Her head moved back and forth back and forth back and forth as the ball blurred past, back and forth into Fauve’s hands.
Fauve noticed after a few throws and caught the ball in one hand, she held it up. “Do you want it?”
Bonny said only, “I don’t know why, but I do, I really, really do.”
“Then you have to help Bailey when he says.” Fauve replied.
Bonny turned her face toward me, but one eye lingered on the ball as Fauve tossed it up and down in one hand, her head bobbing up and down while she asked me, “So about the game tomorrow? Are ye ready?”
“I can have all the supplies I need today, but-” I looked over toward Byron.

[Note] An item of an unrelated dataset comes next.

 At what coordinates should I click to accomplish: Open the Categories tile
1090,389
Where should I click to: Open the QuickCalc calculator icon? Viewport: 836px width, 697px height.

“I can get a dozen men easy, big ones. It’s a weekend and most of them have nothing to do. Besides, they had fun last time, they won’t pass the chance up to do it again.” Byron’s answer was a significant relief, but I knew better than to hope for the best.
We made our excuses after that, I had just enough time to find out that Bonny would have a link from her ship to the embassy comm system, and then we left.
Fauve however, kept tossing the ball straight up and down in the air, I’m sure that if she’d thrown it straight ahead, Bonny would have chased it down.
But I had no time to consider that, I needed a backup plan, so before we even boarded the bus… admittedly I might have been rude in not bidding my professor or the other students farewell, but I had my mind elsewhere. So before I even boarded the bus, I was reaching out to the University of Louisville, specifically to Lisa and Coach Wills. As tomorrow was a Saturday rather than a Sunday, there was no game going on, but I needed to make sure everything was in place.
My hearts raced and I felt Fauve’s hand squeezing around mine, she could feel I was nervous, anxious, and frankly terrified of failure, more so than I ever had been in all my life.
I’d need every ounce of mental strength to hold myself together, my tail alternated between wagging like mad with the promise of success, and stiff to the point of shaking with the fear of failure.
“So, what if it doesn’t go well?” Fauve asked on the ride home.
“Then I report it.” I said. There was no other option for me, so the answer seemed obvious.
“Even if it costs you your stay?” She asked.
I was quiet for a long time, at least five minutes, but it felt like a lot longer.
“Yes.” I finally answered. “I’m a dlamisa of science, I have to report the facts, not my wishes. Of course, failure in science can be success. All studies begin with the idea that you’re wrong, that’s why you attack your ideas, not just defend them. Even if the study doesn’t show what I hope it will, knowing one way that we as different species don’t effectively bond is bringing us closer to the truth of how we can.”
She inhaled sharply through her nose and squeezed my hand again, she felt so warm to the touch, even through my fur.
“You’re a lot braver than you think you are, Bailey.” She said quietly, she offered no explanation, and I had no idea what she meant.